A rigor, não se sabe o que será esse mandato. Sabe-se o que não será. Os retalhos que vêm formar um pretenso ministério não têm o mínimo de ideia e de substância. Condicionados, além do mais, ao único objetivo verdadeiro do governo: empobrecer-se e empobrecer a atividade econômica da qual depende a grande maioria da população.

Que conceitos regeram a (de)formação desse governo hipotético? Dilma Rousseff explicou: “O governo de coalizão, como é o caso do meu [sic] e de todos os governos depois da democratização, precisam de apoio no Congresso. Nós vivemos em uma democracia e temos que dialogar com o Congresso eleito pelo povo, em favor da população”.

Sem dúvida. Mas não há como ver no recém-chegado Celso Pansera mais do que um representante de Eduardo Cunha e do clã Picciani, e, ainda bem, não do Congresso. Todos os novos ministros representam apenas os grupos do mercantilismo toma-lá/dá-cá, que enoja o país. E por tal condição é que foram adotados, para aplacar as voracidades ainda não atendidas. Foi aceito como bom para o ministério, portanto, o que devia ser recusado a priori.
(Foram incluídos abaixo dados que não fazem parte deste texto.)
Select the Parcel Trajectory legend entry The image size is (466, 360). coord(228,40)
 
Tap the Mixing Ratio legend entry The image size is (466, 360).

O oposto, a negação a associar-se aos grupos da política degenerada, é visto como alternativa irreal. Mas o repudiado pelo país quase todo não é a irrealidade, é a realidade. Contra essa opressão da realidade maldita é que vale a pena batalhar. E é preciso batalhar. Se é para sujeitar-se à realidade por ser realidade, por que, por exemplo, combater a corrupção espraiada pelo país todo, tão fácil e tão rentável? Adotemos o lucrativo tráfico de drogas que é uma realidade de todas as classes.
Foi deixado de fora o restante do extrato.